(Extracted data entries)
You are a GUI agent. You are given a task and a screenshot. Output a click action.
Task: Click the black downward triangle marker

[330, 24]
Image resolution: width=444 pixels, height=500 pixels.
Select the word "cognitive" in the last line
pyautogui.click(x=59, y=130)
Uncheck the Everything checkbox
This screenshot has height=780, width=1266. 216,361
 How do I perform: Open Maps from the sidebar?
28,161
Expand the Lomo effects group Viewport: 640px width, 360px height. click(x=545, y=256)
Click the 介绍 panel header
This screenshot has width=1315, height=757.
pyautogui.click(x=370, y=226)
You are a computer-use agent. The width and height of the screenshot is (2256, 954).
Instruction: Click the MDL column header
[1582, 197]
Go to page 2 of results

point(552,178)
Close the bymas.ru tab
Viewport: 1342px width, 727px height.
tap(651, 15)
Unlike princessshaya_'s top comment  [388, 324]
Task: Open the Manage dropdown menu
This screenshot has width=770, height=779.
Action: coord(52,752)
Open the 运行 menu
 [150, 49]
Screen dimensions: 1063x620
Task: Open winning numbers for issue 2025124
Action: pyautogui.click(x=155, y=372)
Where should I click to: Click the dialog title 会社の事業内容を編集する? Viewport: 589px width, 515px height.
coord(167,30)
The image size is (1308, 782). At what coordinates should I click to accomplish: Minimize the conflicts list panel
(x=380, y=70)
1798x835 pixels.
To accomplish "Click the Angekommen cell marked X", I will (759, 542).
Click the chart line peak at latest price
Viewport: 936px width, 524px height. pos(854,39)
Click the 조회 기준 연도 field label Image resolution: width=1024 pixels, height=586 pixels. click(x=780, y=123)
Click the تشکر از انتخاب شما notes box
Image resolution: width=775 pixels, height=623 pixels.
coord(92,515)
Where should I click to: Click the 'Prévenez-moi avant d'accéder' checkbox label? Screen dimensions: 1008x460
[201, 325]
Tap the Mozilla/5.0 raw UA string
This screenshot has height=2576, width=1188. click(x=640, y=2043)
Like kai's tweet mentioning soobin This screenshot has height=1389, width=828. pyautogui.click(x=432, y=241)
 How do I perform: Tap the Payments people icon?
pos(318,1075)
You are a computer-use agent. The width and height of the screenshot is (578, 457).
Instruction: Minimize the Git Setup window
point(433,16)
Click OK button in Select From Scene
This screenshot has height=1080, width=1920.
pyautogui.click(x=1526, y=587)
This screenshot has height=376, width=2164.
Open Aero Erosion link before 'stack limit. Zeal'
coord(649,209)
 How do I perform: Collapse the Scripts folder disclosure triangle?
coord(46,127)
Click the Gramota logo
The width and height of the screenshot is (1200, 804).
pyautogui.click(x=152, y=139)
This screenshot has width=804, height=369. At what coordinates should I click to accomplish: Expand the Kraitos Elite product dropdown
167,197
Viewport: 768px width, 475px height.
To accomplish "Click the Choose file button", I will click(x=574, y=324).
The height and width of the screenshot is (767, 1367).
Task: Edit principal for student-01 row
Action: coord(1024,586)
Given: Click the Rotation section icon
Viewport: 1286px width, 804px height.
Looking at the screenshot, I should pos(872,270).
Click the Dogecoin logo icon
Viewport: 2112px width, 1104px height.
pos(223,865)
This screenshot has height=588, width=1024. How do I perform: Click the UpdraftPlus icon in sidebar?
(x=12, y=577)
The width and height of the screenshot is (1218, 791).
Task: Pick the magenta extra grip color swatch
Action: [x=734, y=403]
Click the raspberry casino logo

**Task directions**
In the data above, tally the lines that contain the string "computer" and give that figure alone.

**Expected answer**
2